We simultaneously decry certain correlates (like infanticide) of this social pathology while embracing and celebrating its core symptomatology in our own culture as in, for example, “honor your father and mother” or when we absurdly and slavishly construct individuals relationally as “mom”, “grandpa”, or “family” no matter how toxic, dangerous, parasitic, or unwanted they are.

We seem much more comfortable keeping ourselves and each other ill than growing up. Modeling our own escape from "family" to independent, autonomous adulthood is potentially the most powerful way to be helpful to others.
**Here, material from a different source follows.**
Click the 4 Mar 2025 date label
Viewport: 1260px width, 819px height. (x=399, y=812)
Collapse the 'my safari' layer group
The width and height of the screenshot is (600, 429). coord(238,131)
Saturday, December 16, 2006 12:54 PM

family, childhood, and adulthood

Dear Stuck in Indecision,

You wrote this letter for a very important reason. There is something that you “know” and yet haven’t been able to consciously acknowledge: that you really don’t want to go be with your extended “family”, and you don’t want to harm your real chosen relationship with your partner and lover. That’s terribly hard to acknowledge because nearly everyone would judge you as a deficient “son”, brother”, “nephew”, etc. if you don’t go spend time with people (let’s admit it) not because you really want to, but out of “obligation” (as you told us).

As you’ve seen in the many letters, there is no limit to the number of individuals willing to project their arrested infancy onto you. What might make them feel a little better about their own arrested development is that someone else, like you, might also fail to differentiate from mommy and daddy. They want you to sit with them in a big cyber circle, and they want to hear you say “Hi, I’m Stuck in Indecision, and I will always need mommy and daddy.”

You wrote the letter because what you really want this Christmas is to be with your only real “family” – your chosen relationship with your girlfriend who, unlike these other people you feel “obligation” to, you feel real love for, the type of love that comes only by choice. You wanted someone brave enough to tell you that it’s OK to cut off those obligations that weigh you down with judgment and guilt and to be with the two people you really love. It is OK.

But you already knew that.

Sunday, December 17, 2006 10:55 PM
Original article: Not in my backyard, either

responsibility

“Mary” has choices and is responsible for them, but not the choices we have, probably never has. The social conditions (from what she experienced in her childhood environment, to what she was taught about birth control, to the educational, caste and economic systems she was born into) under which she has made choices, and more importantly has formed internal models with which she interprets the world, are the result of neither chance nor fate. We each decide every day whether to help maintain or deconstruct them. Maybe it’s fitting that the human struggle to cope with those conditions sometimes finds its way into our neighborhoods.